5.- In Old Wizards Home, magic has different sources, could you develop it a little bit more?

I could. But it’s magic!

I don’t like hard magic systems so much. Magic should retain a bit of a mystery. So in Old Wizards Home, there are Sorcerers with innate magical abilities, and Wizards with learned magical abilities. But magic can also be bestowed by the gods, and everyone has a very small amount of magical capability that can be diverted and collected to «awaken» magic in just about everyone (awakened like how a god would bestow magic).

There’s even a psion. 

In The Unicorn Heist, I have a Druid with magic provided by nature itself too. Nature is a bit like a god. 

Anyone familiar with D&D would recognize the influences here. For me the magic is very much «whatever, it’s magic». I don’t allow it to be used by characters as a «get out of trouble» card or anything, but the magic serves the story, not the other way around.

Tomorrow, I might have a new story with naming magic. Why not? It’s magic!

6.- What ignited the idea behind Old Wizards Home, and in general the Three Kingdoms?

The Three Kingdoms was created because I’m stubborn. When I run D&D, I’m nearly always Dungeon Master, I hate the idea of using an established campaign setting. I don’t know why some fault in me.

Old Wizards Home started like all my other stories. As a dumb idea. Wouldn’t it be funny if the big bad-end guy was in a nursing home and no one cared who he was?

I’m a pantser, or gardener if you prefer, so I just started writing to see where it would lead. 

7.- Which other writers would you say have inspired you? Could I make a guess and say that there’s some inspiration from Terry Pratchett?

Definitely Pratchett. Much more for You Can’t Prevent Prophecy than the others.

Weirdly though, Stephen King, Dean Koontz, Wilbur Smith are big inspirations. Things that excite, entertain, and make you want to turn the next page. I think of my books as popcorn fantasy a lot of the time. 

David Eddings and Robin Hobb for fantasy influences in general. But most of my fantasy influence comes from D&D and my experiences playing it, I think. 
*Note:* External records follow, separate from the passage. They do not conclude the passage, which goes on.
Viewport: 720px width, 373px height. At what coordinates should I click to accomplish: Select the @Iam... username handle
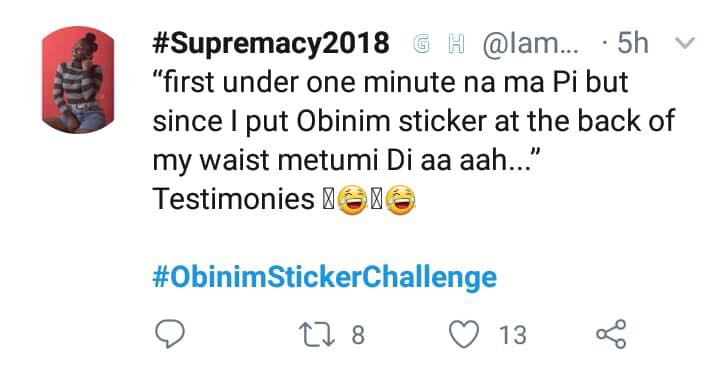tap(530, 44)
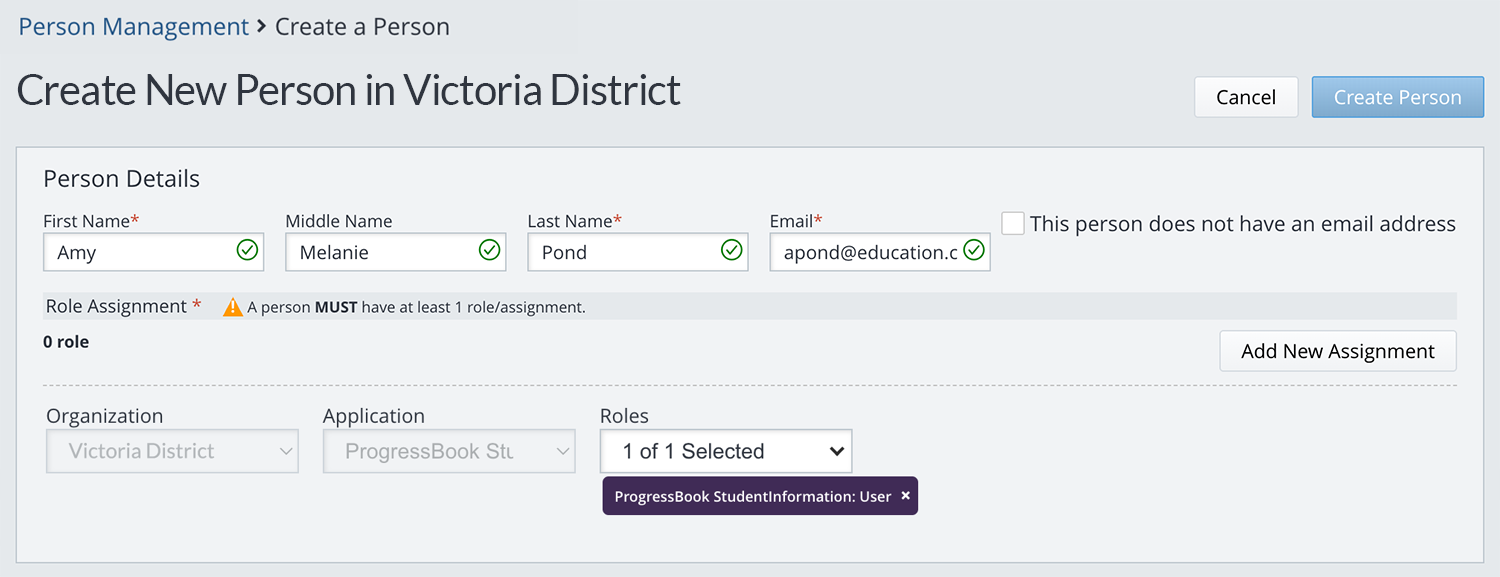Click Add New Assignment

pyautogui.click(x=1337, y=351)
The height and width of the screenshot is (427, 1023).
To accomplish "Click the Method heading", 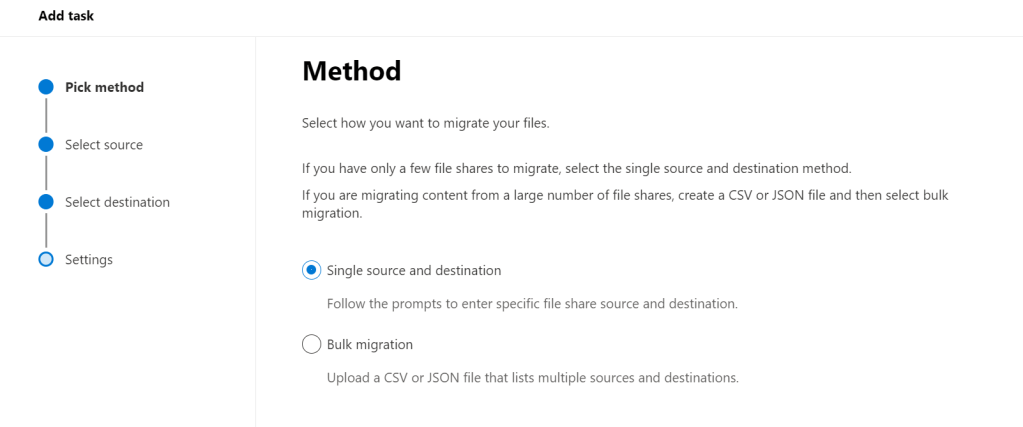I will click(351, 71).
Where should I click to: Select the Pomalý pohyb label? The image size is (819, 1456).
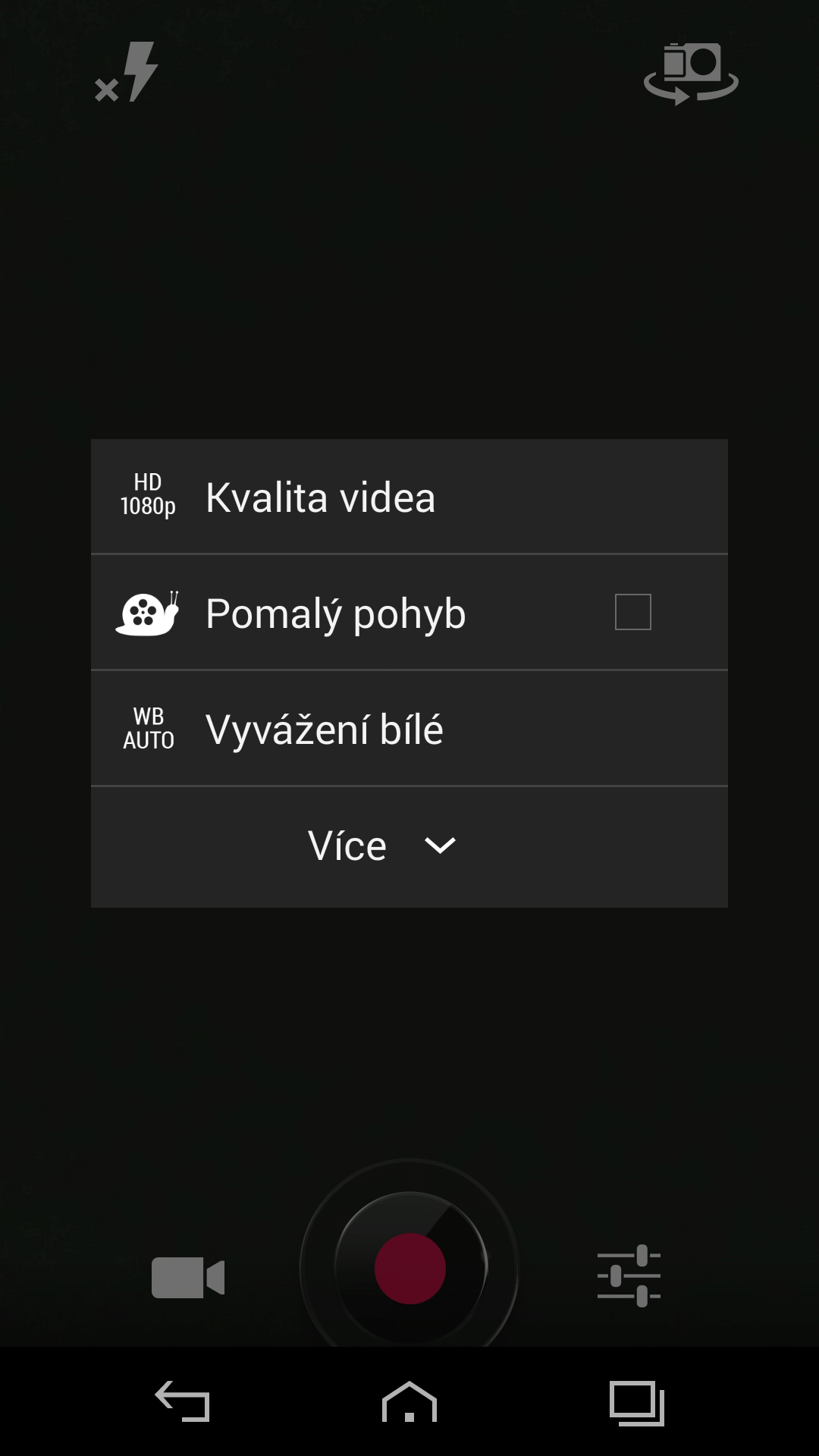tap(335, 613)
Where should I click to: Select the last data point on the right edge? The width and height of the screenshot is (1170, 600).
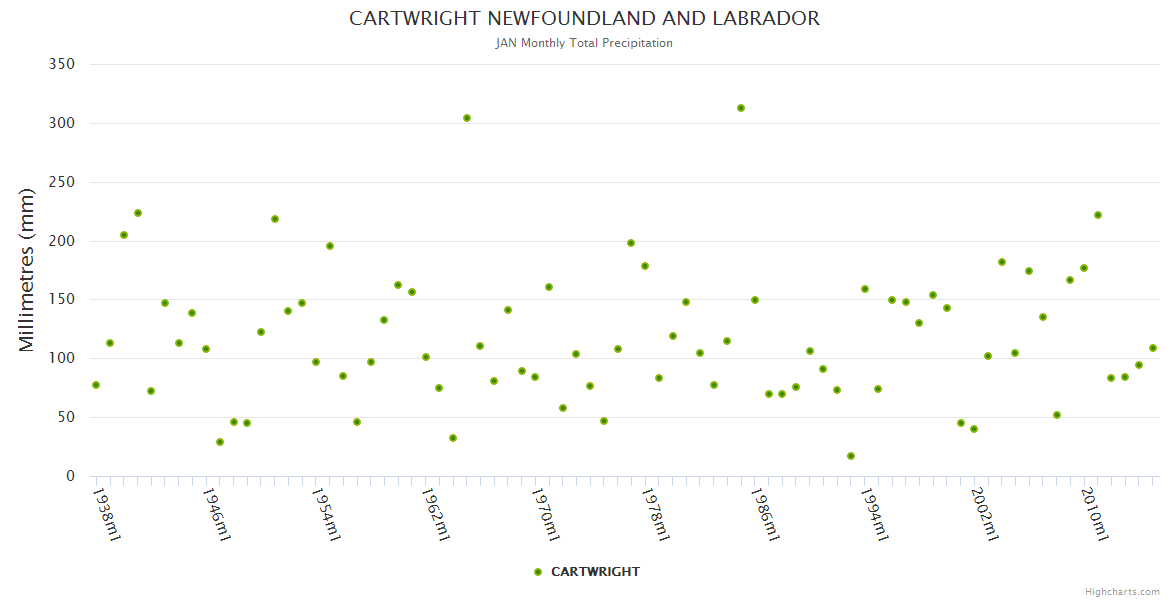[1153, 348]
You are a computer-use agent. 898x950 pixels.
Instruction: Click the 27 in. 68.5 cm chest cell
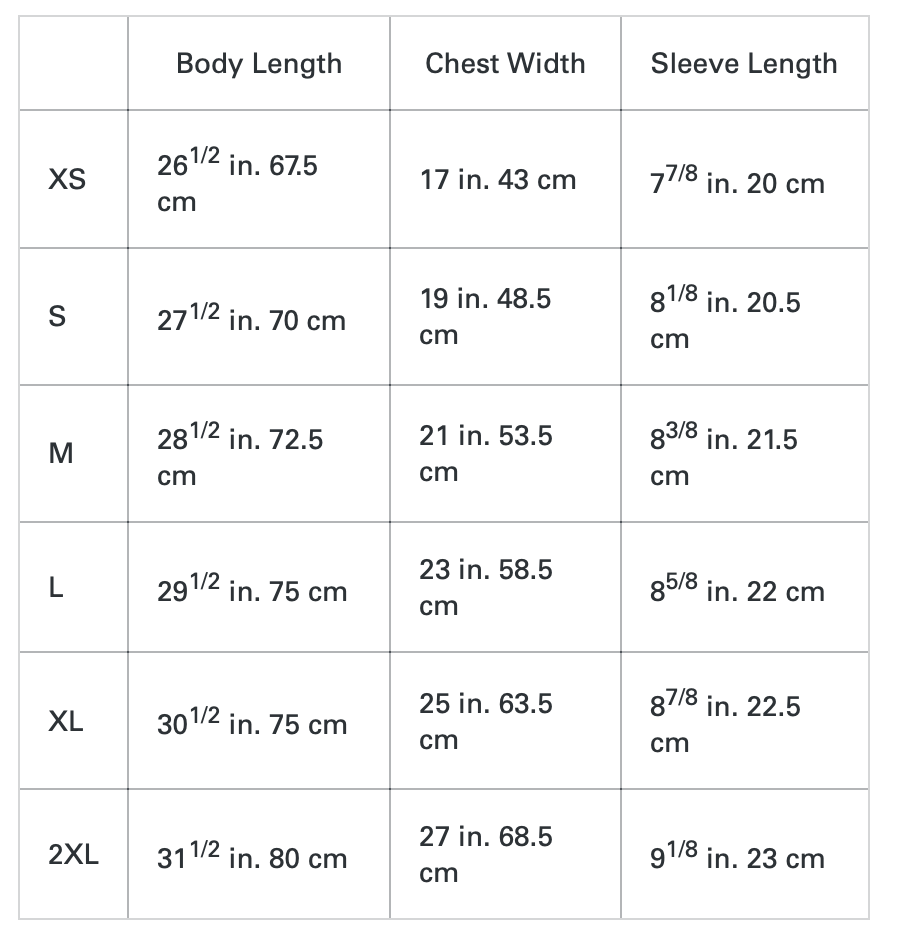click(x=485, y=854)
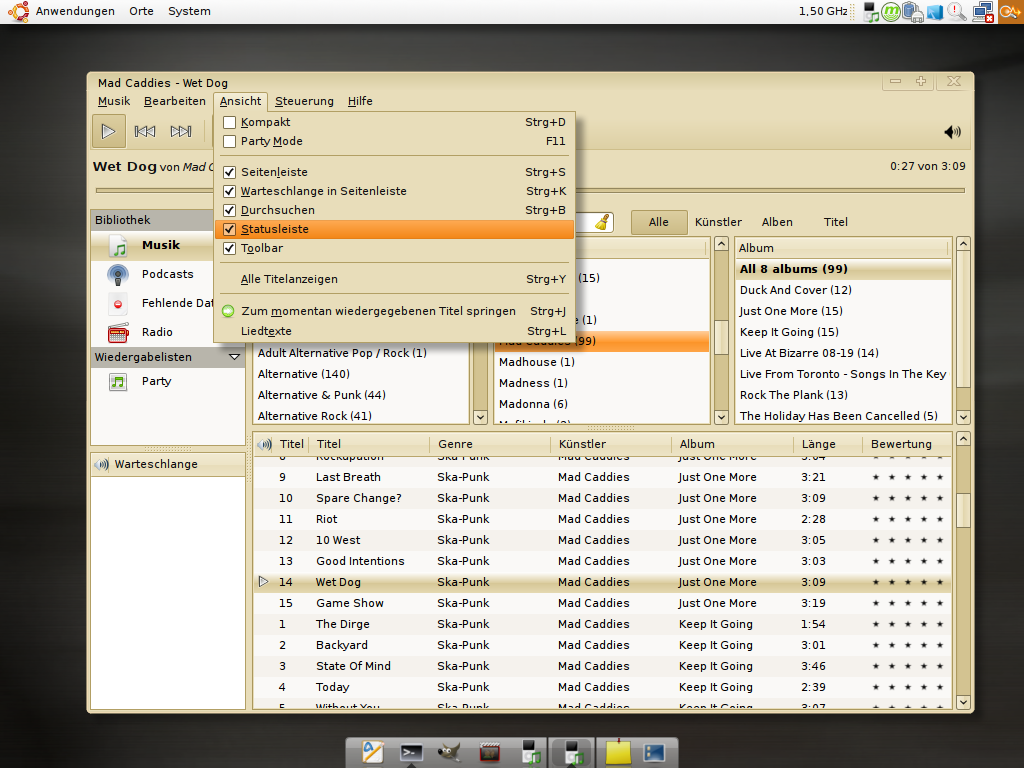
Task: Choose Liedtexte from the Ansicht menu
Action: coord(266,331)
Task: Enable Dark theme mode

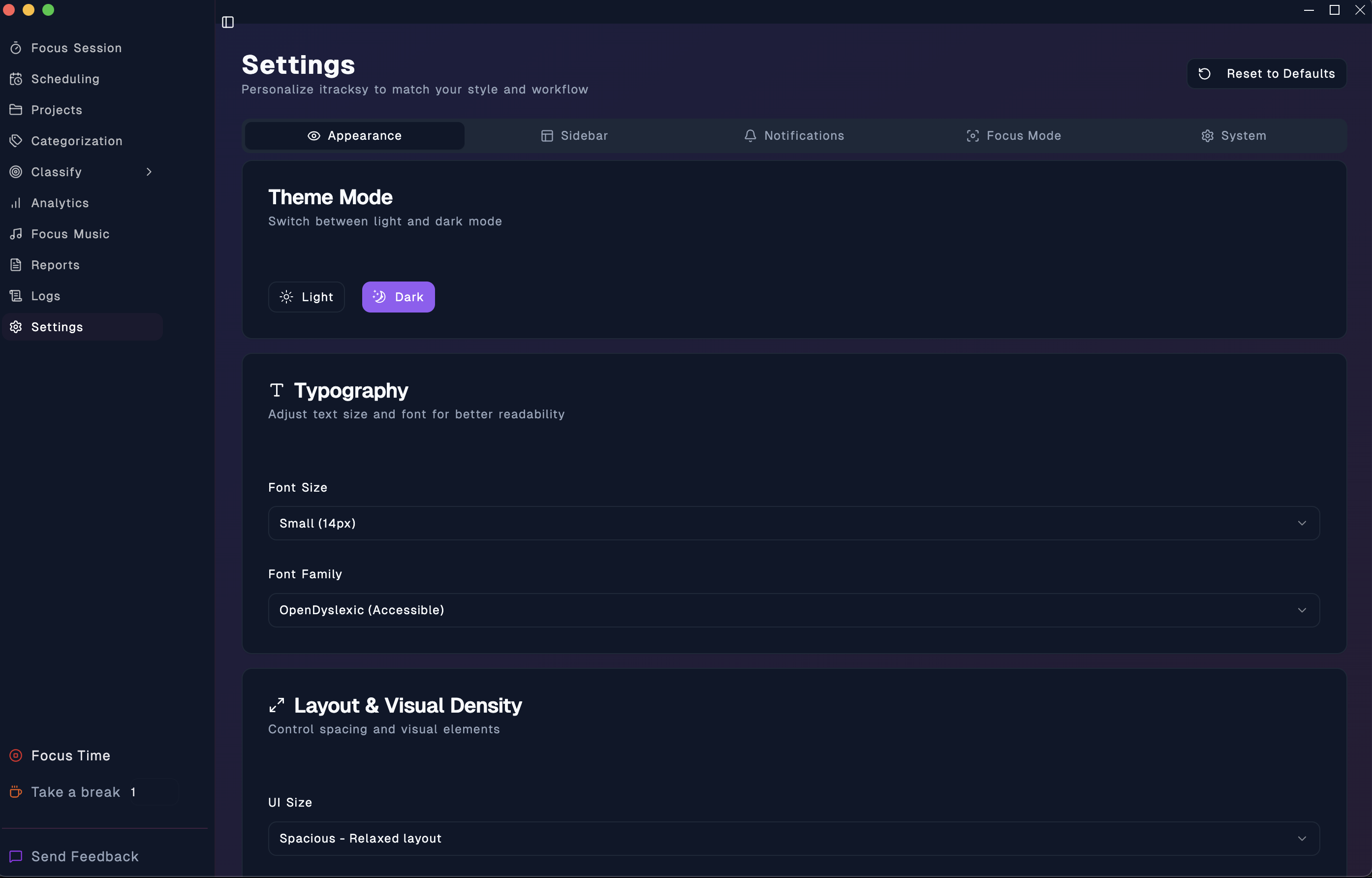Action: [x=398, y=296]
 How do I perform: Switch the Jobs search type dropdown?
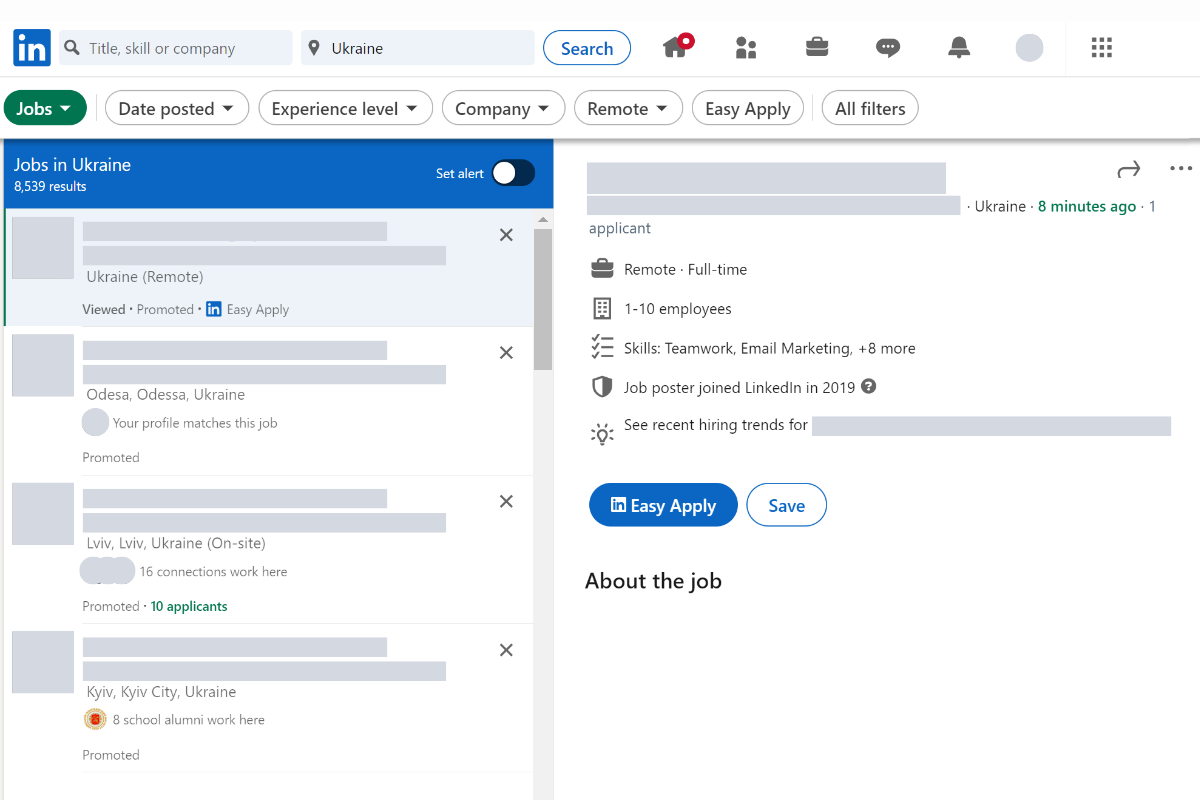(x=45, y=107)
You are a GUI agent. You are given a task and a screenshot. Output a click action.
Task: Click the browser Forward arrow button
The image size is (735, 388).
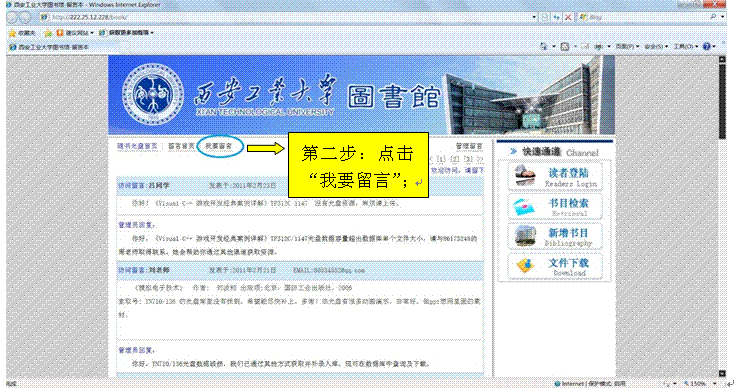click(x=25, y=17)
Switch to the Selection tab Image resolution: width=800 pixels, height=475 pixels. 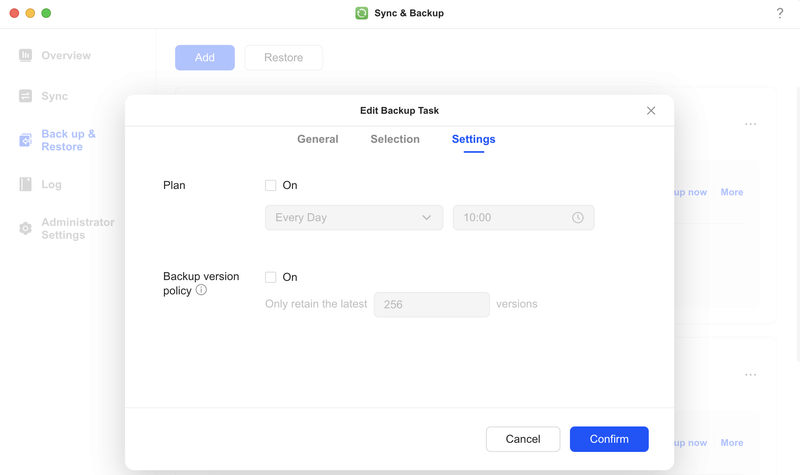pyautogui.click(x=395, y=139)
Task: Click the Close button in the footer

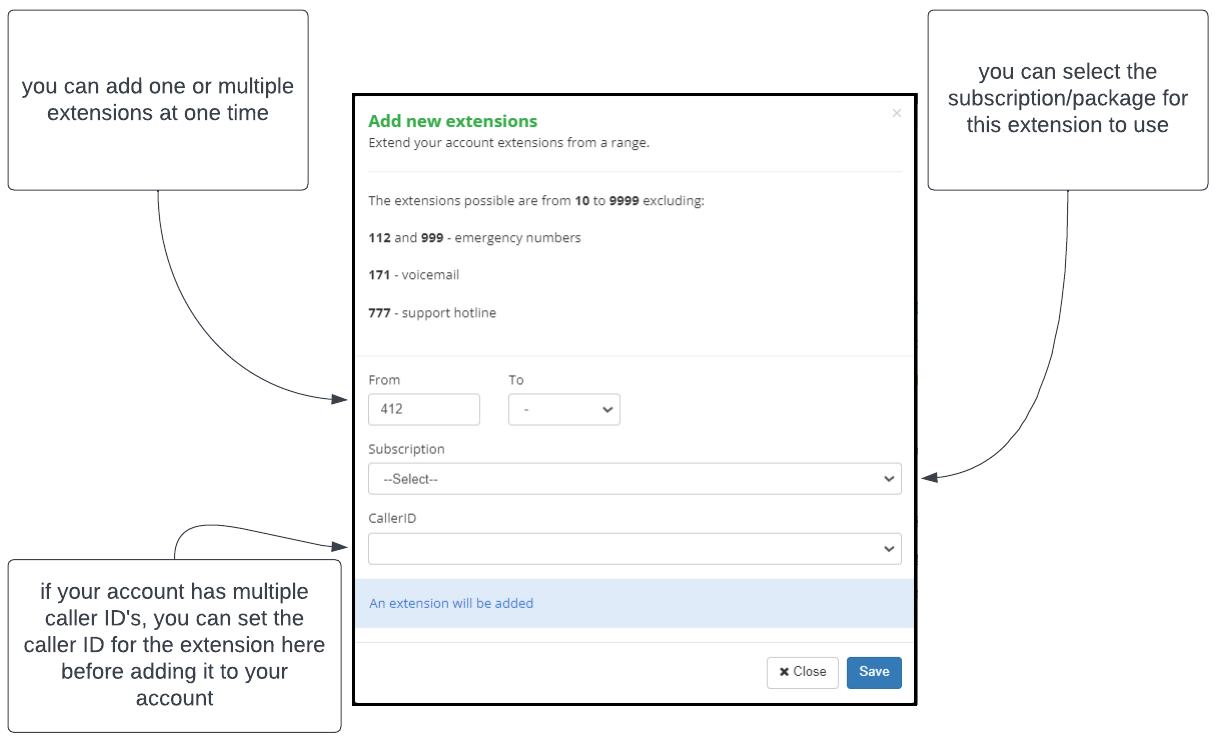Action: coord(802,672)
8.- I like the artistic line on the covers. Who is responsible for that?

I made them. I needed covers, I know my way around GIMP, and I couldn’t justify the expense of a cover designer.

I also needed consistent covers, so that each book is clearly in the same series. So... That’s what I came up with. I’ve never been super happy with the result, but they sell well enough and no one has ever complained. 

9.- What can we expect from D.G. Redd in the future?

More. I’ve got a novelette about a Gnoll Opera Singer on a diplomatic mission to see the human queen. It’s in beta readers’ hands now.

I’m working through the first draft of another novel too. This one has an elven tinkererer, an oozemaster, and one of the POV characters is a crow familiar for a castle-destroying dragon wizard. There’s also a gargoyle.